Mas há um terceiro caminho, incomum mas audível, defendido pelo intelectual francês Olivier Roy e que parece justificar alguns dos aspetos inéditos na onda de terror jihadista dos últimos 20 anos. Como, por exemplo, o fenómeno do atacante suicida nascido no ocidente, ou pelo menos lá formado, distante dos ensinamentos islâmicos ou até da opressão frequentemente dirigida contra a comunidade, e que, de resto, aparenta não se interessar pela prática disciplinada da religião pela qual dá a sua vida até meses ou poucos anos antes de o fazer. Os irmãos Abouyaaqoub, dois dos atacantes em Barcelona, os irmãos Kouachi, que se lançaram contra o jornal “Charlie Hebdo”, ou os irmãos Abdeslam, envolvidos nos atentados de novembro em Paris, partilham estes traços.

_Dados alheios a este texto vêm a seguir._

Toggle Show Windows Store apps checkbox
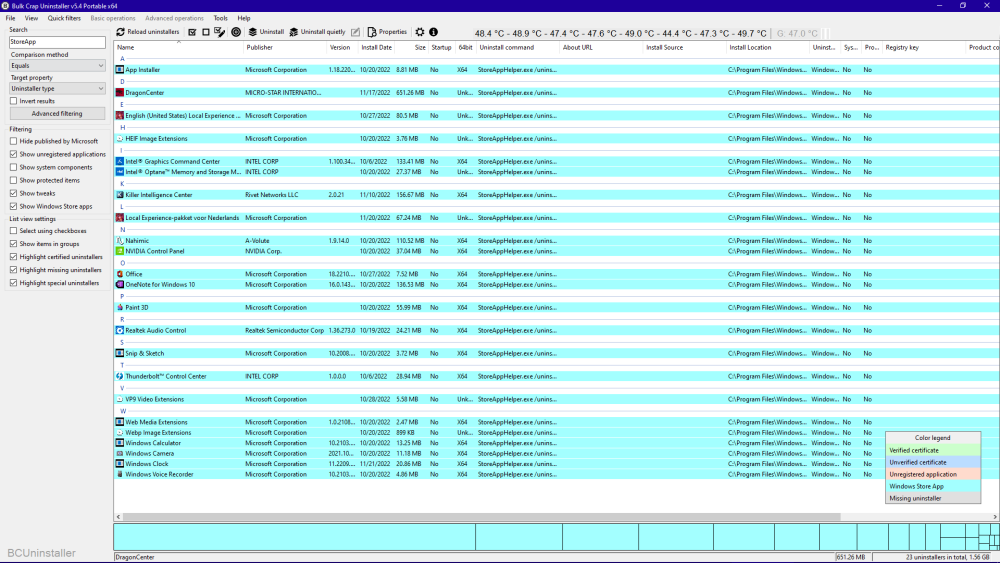 point(14,206)
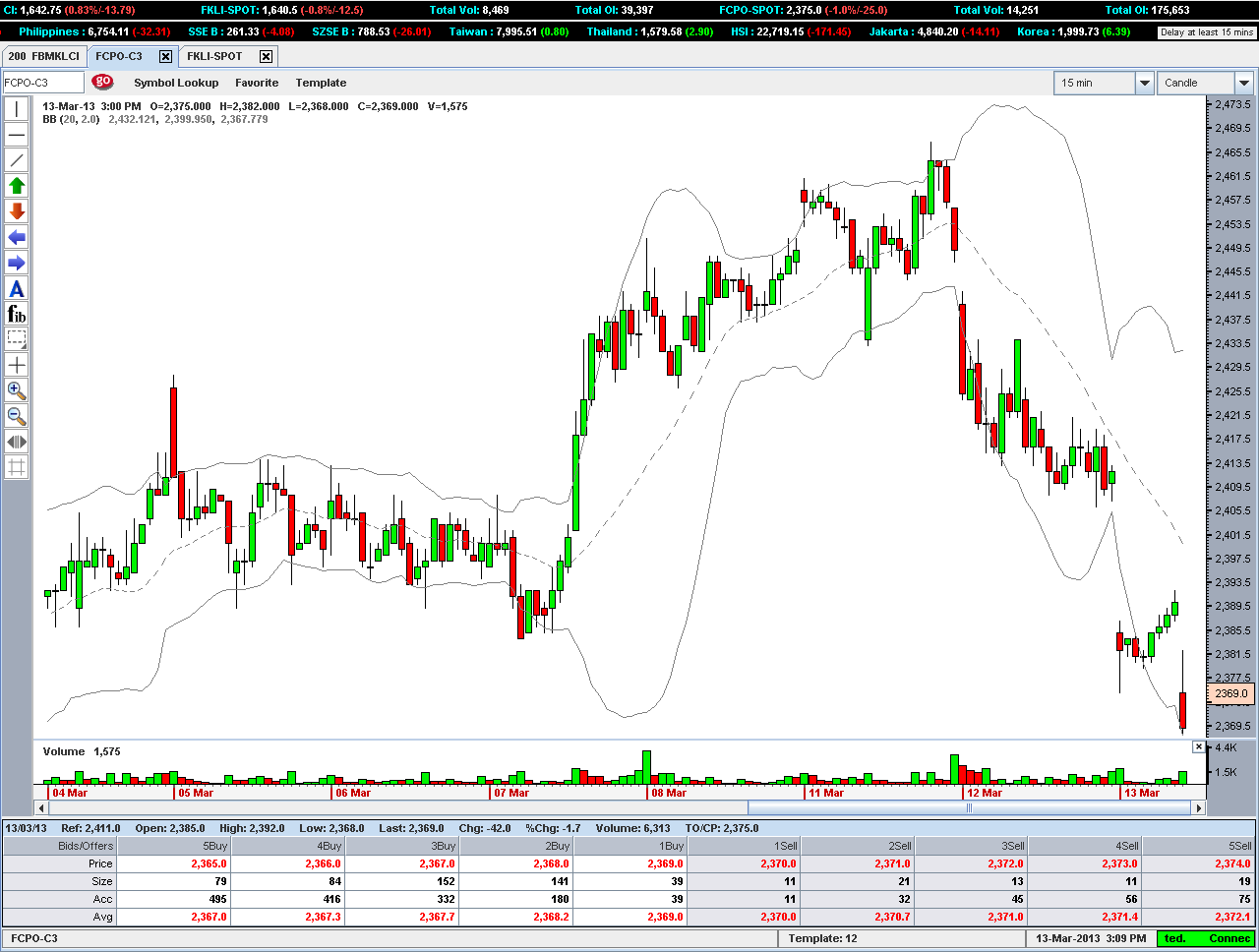Close the FCPO-C3 tab
This screenshot has width=1259, height=952.
click(x=165, y=56)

Niilismo “Esquecemo-nos muitas vezes que o terrorismo suicida e organizações como a Al-Qaeda e o Estado Islâmico são fenómenos novos no mundo islâmico e não podem ser explicados apenas pelo aumento do fundamentalismo”, escreve Olivier Roy no seu livro “Jihad e Morte”. “Devemos entender que o terrorismo não surge da radicalização do islão, mas da islamização do radicalismo”, argumenta, explicando que a chave do raciocínio reside na nova fixação dos terroristas com a sua própria morte, o que não era prática no mundo da jihad há mais de 20 anos e que é até censurável aos olhos do Islão – que mesmo reconhecendo os méritos do mártir, critica o suicídio porque afasta a morte das mãos de Deus. O próprio Estado Islâmico, argumenta, é uma instituição niilista que não está interessada numa forma prática ou negociada de instaurar o suposto califado que tão urgentemente diz defender. Os seus militantes estrangeiros são semelhantes: procuram a violência que outras vezes desagua em gangues e que está viciada numa narrativa de “heroísmo e violência moderna”. “A dimensão niilista é central”, diz Roy. “O que seduz e fascina é a ideia da revolta pura. A violência não é um meio. É um fim em si mesmo.”

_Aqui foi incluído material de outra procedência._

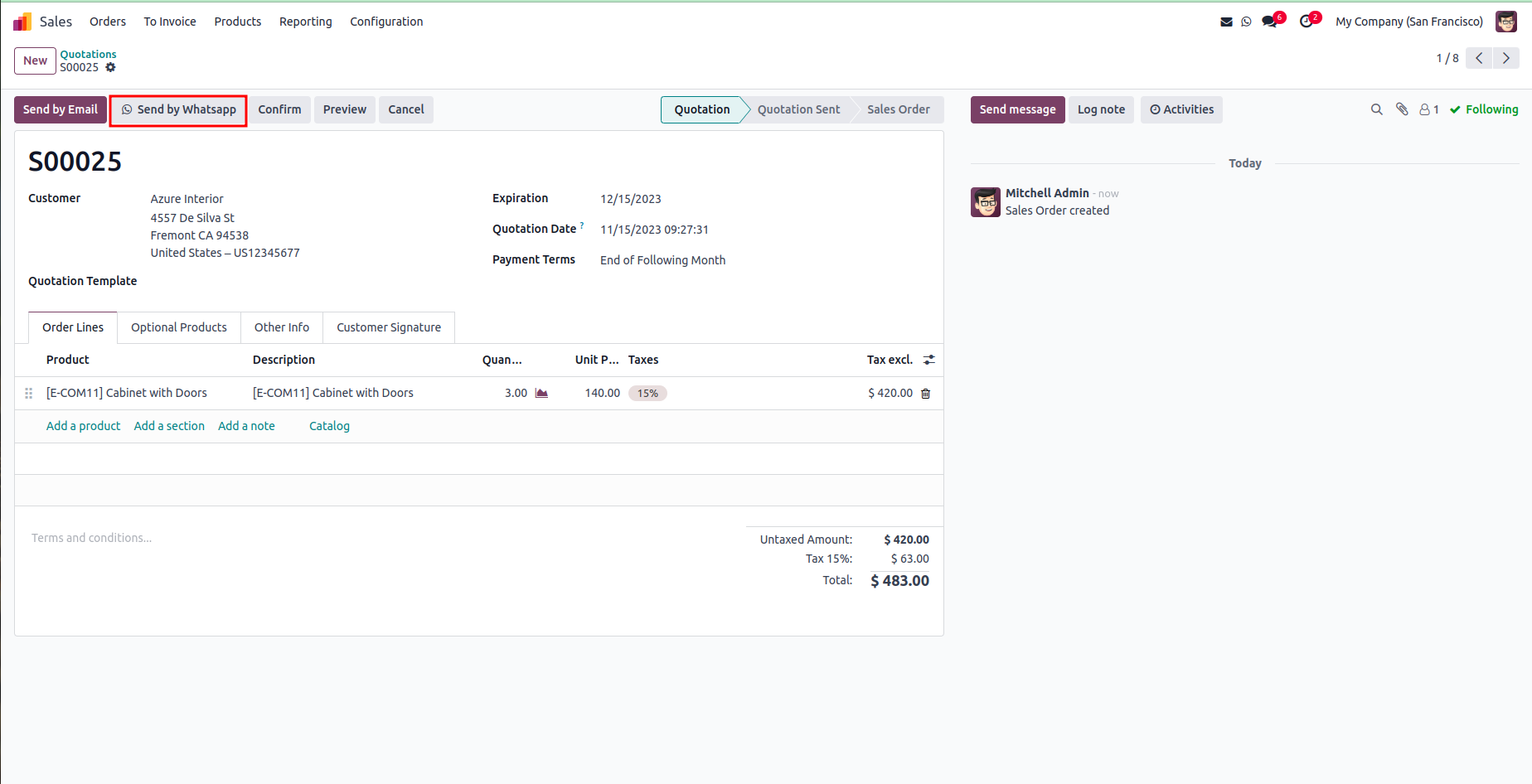Screen dimensions: 1532x784
Task: Click the paperclip attachments icon
Action: pos(1402,109)
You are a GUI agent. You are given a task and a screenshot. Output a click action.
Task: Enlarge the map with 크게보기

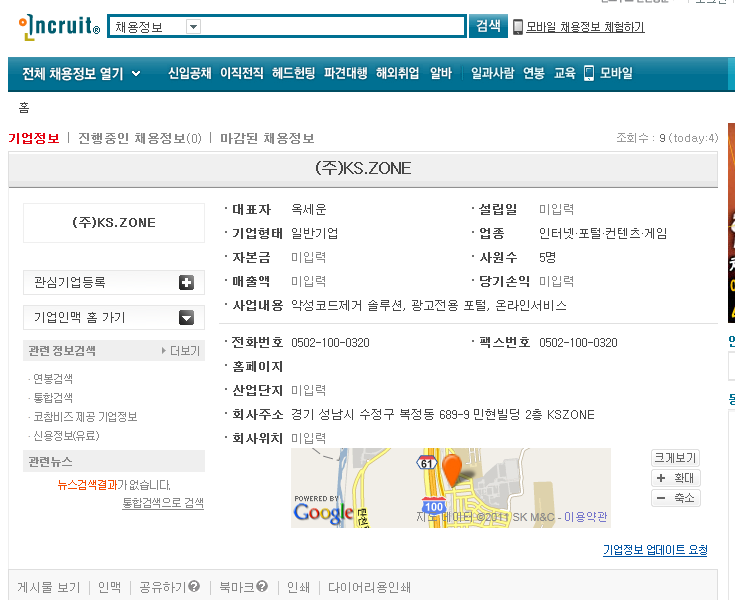coord(675,458)
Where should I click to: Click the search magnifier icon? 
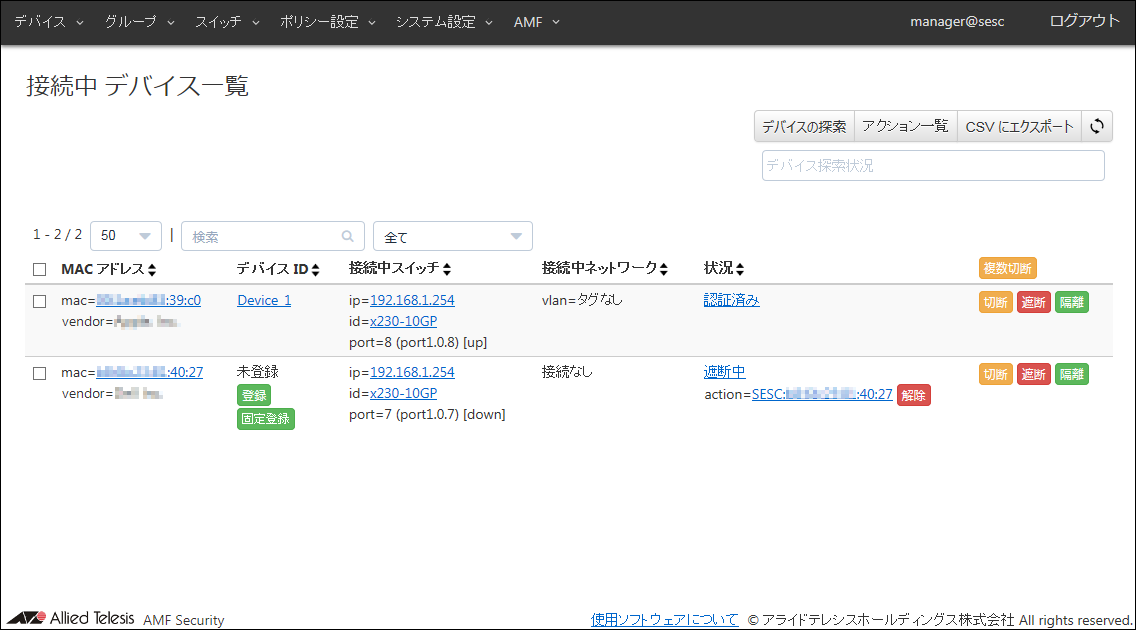point(347,237)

Roy insiste em dizer que não exonera o Islão – pois oferece uma justificação credível para a “revolta geracional” com que associa os “novos jihadistas”. Mas o investigador francês garante que a nova estirpe de “terroristas nacionais” não se radicaliza através da leitura dos textos sagrados ou pela solidariedade com a opressão aos muçulmanos: “Os que cometem ataques na Europa não são habitantes da Faixa de Gaza, Líbia ou Afeganistão. Não são necessariamente os mais pobres, os mais humilhados ou os menos integrados. O facto de 25% dos jihadistas serem convertidos demonstra que a ligação entre os radicais e ‘o seu povo’ é também em larga medida uma construção imaginária.”